Ellery, assistant professor and associate director of the Fisher Institute for Wellness and Gerontology at Ball State University, said that in addition to developing programs based on health screening data, organizations need to talk to their employees, find what health behaviors they are willing to change and then design programs based on this feedback.
For example, in working with schools, she has seen them bring in a massage therapist to do 5-minute chair messages during breaks. They have also had an interior designer come in and talk about decorating ideas associated with colors and feng shui. Why take this approach? "We earn their trust and participation in our programs," she explained. "Then we can work into some of these areas more strongly based in science, such as reducing obesity."
Ellery said wellness programs often focus only on physical health issues, to their detriment. "Stress is one of the leading problems in the workplace. We work too many hours. We need to be more mindful of the social, emotional and intellectual aspects." She noted that many employees are either under- or over-utilized in their jobs. "If you have lots of skills and you are doing a job that doesn't fulfill you, that leads to stress. So there are a lot of other things we can do in workplaces that don't necessarily impact immediately this overarching obesity problem that we have but can still make huge steps. Once you address workplace stress and help them balance their lives, then maybe they can go out and take a bicycle ride with their family or do things that are going to enhance their health. It is a slow process."
Ellery said it is important to keep in mind that there are strong societal influences at work in terms of exercise and nutrition, and that workplace wellness programs must be cognizant of these factors. "Over the course of the last few decades, we have become this very sedentary society that works long hours and doesn't even necessarily take vacations to rejuvenate. We just have to change the culture," she said. "Until we do that, we can help people change their individual behavior but we are going to be sticking them back into the same environments and they are going to go back to their old habits, more times than not."

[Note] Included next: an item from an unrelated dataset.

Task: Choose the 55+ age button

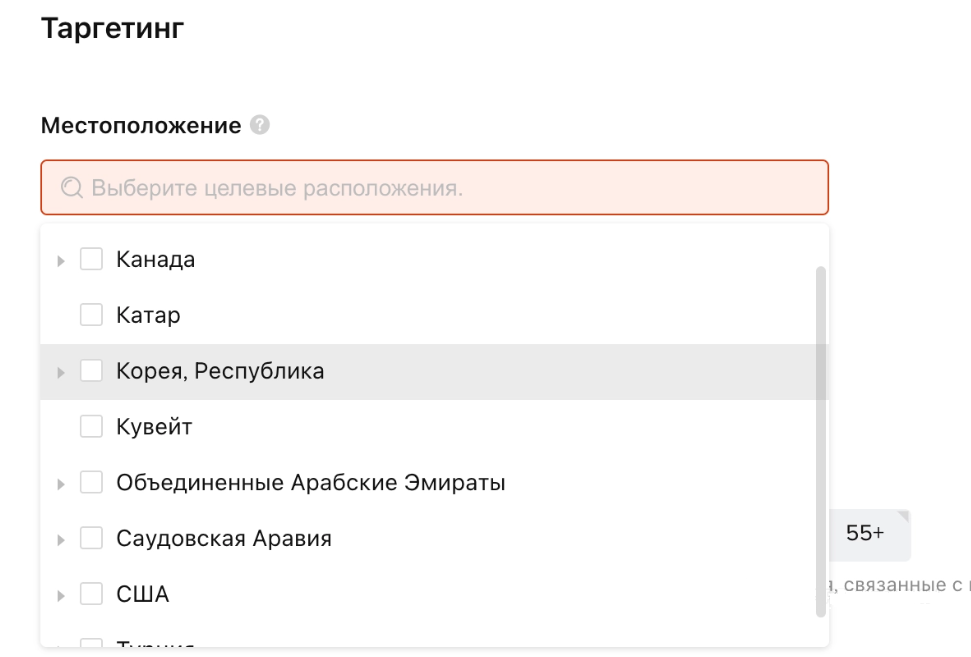Action: point(865,534)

In promoting workplace wellness programs, Ellery said, occupational safety and health professionals can have a key role. "They are already part of the workplace and they understand the workplace. That means they are a key provider. One of the things we are trying to avoid is the whole concept that as a wellness professional, I come in and design program for you and I go away. When I go away, the program is not going to continue. This has to be something that comes from within the folks in that company. We can provide assistance, suggestions and resources to help, but it has to be something that is strongly embraced by people in the company."